- **ПУНКТ ЗАДАНИЯ 1**:
Перечислите всё, что собирал Станислав Михайлович, по словам отрывка о нём.
- **ПУНКТ ЗАДАНИЯ 2**:
Верните без изменений всё из отрывка о Станиславе Михайловиче, начиная со слов «Для А. Коткина, собиравшегося» и вплоть до слов «зоопарков и т.д.).».

Но все экскурсии по зоопарку с иностранными учеными, представителями фирм поручались Станиславу Михайловичу. Не зная хорошо ни одного иностранного языка, он быстро устанавливал контакт с иностранцами, и уже через полчаса шло азартное обсуждение интересовавших их вопросов.
По натуре коллекционер, Станислав Михайлович очень любил книги. Дома они занимали не только полки, но хаотически (хотя для него существовал свой порядок) громоздились на столе, стульях, полу. Интересовавшую его книгу, связанную с зоопарком, он мог забрать, безапелляционно заявив: «Тебе она не нужна». Каждую новую книгу по птицам, определители он покупал в нескольких экземплярах, отсылая их своим зарубежным друзьям и коллегам.
Коллекционерская страсть Станислава Михайловича сказывалась не только в собирании книг и кактусов. Он собирал марки о природе и с изображениями королевы Елизаветы II (после поездки в Англию), фарфоровые статуэтки животных, причем страшно сердился и ругался в своей манере, если их трогали: «Сотрешь с них пыль. Я ее годами копил!»
Станислав Михайлович никогда не отказывал в консультациях — а их было множество, таким образом он передавал свои орнитологические знания. Также ему постоянно приходилось редактировать и рецензировать книги, вставляя свои уточнения и замечания. Многим помогал писать статьи, а художникам почтовых марок — выбирать наиболее выразительный ракурс изображения животного.
Он принимал участие в создании Чешского энциклопедического атласа и книги «Систематика птиц» Н.Н. Карташева.
Для А. Коткина, собиравшегося в путешествие по зоопаркам Европы на велосипеде, он разработал оптимальный маршрут пробега, писал письма с рекомендациями к директорам зоопарков, составлял перечень вопросов, на которые следует обратить внимание (рождаемость у животных, посещаемость зоопарков и т.д.).

- **ДАННЫЕ ДЛЯ ПРОВЕРКИ**:
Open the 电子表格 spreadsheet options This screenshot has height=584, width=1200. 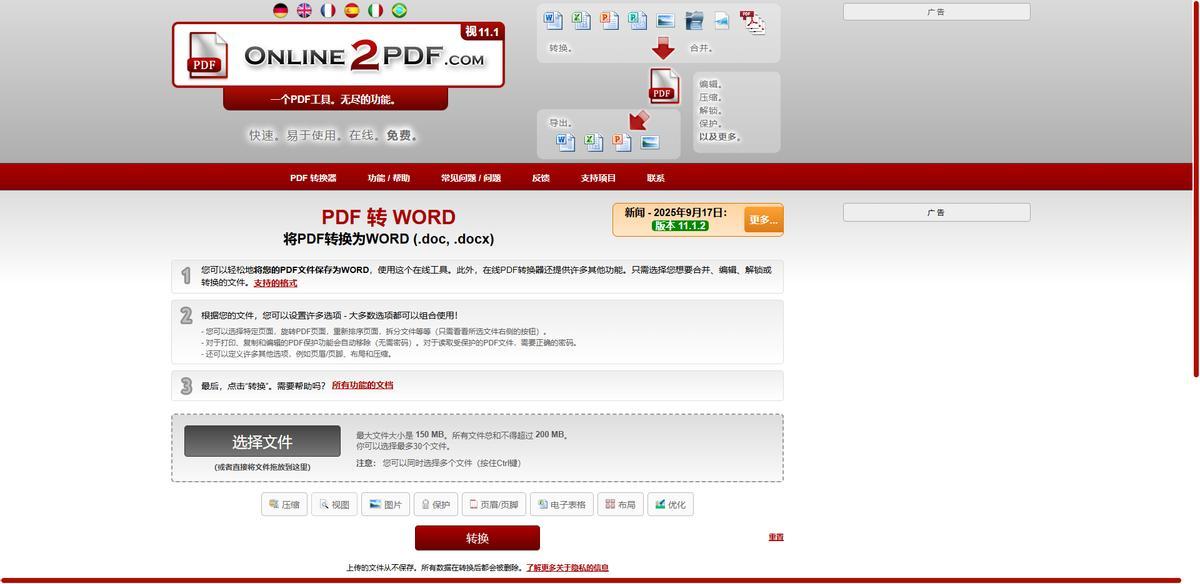(561, 505)
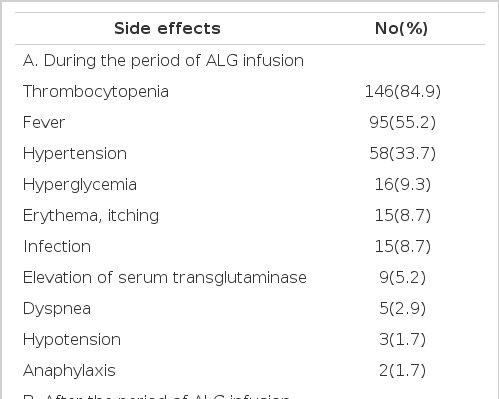The width and height of the screenshot is (499, 399).
Task: Click the value 5(2.9)
Action: click(403, 308)
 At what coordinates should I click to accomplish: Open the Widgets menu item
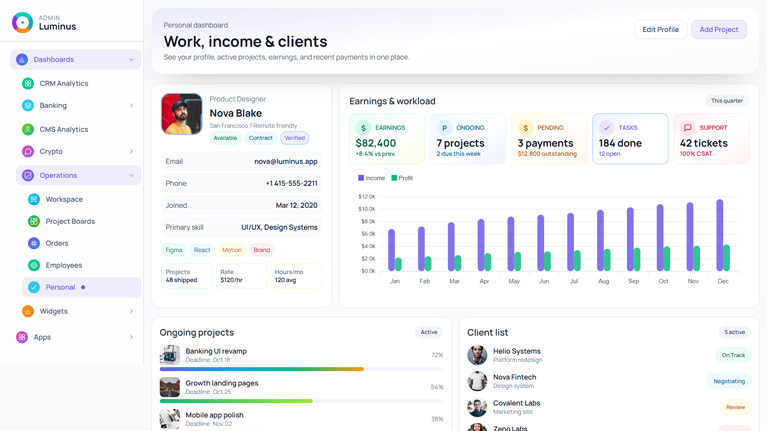pyautogui.click(x=54, y=312)
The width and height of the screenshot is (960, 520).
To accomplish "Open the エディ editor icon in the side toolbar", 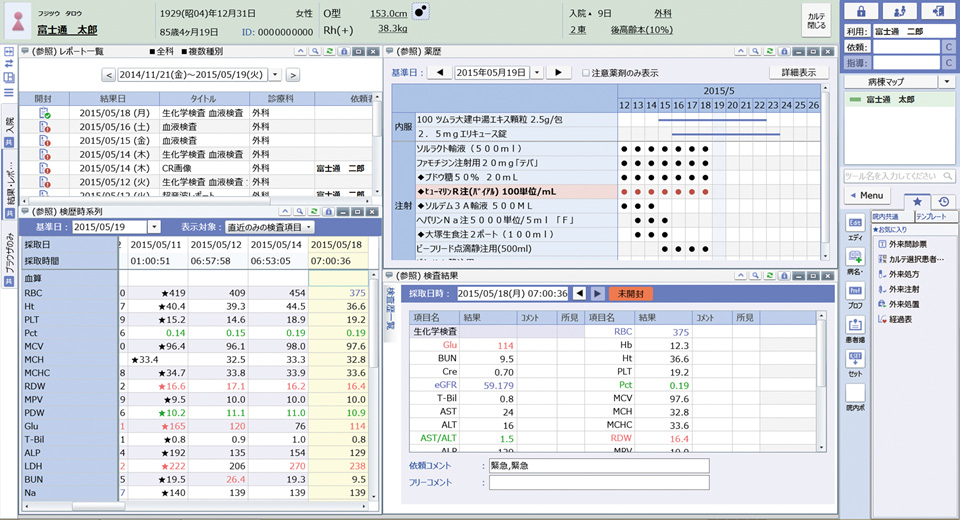I will [x=855, y=226].
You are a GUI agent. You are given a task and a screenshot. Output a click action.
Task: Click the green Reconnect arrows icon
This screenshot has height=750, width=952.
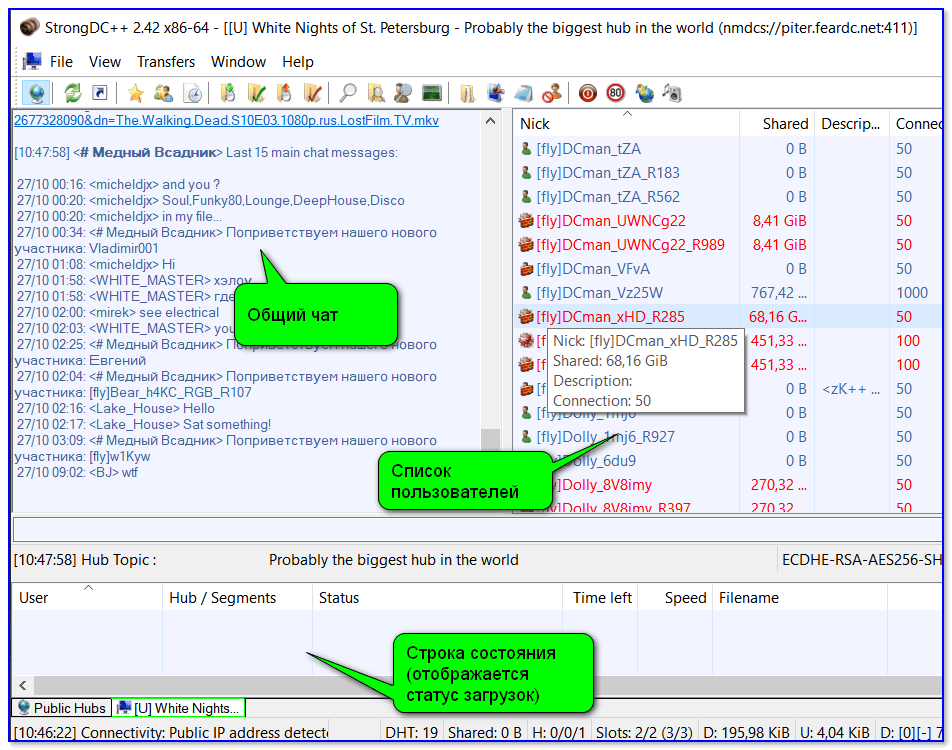click(x=73, y=93)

- **ОТВЕТ 1**:
книги, кактусы, марки о природе, марки с изображениями королевы Елизаветы II, фарфоровые статуэтки животных

- **ОТВЕТ 2**:
Для А. Коткина, собиравшегося в путешествие по зоопаркам Европы на велосипеде, он разработал оптимальный маршрут пробега, писал письма с рекомендациями к директорам зоопарков, составлял перечень вопросов, на которые следует обратить внимание (рождаемость у животных, посещаемость зоопарков и т.д.).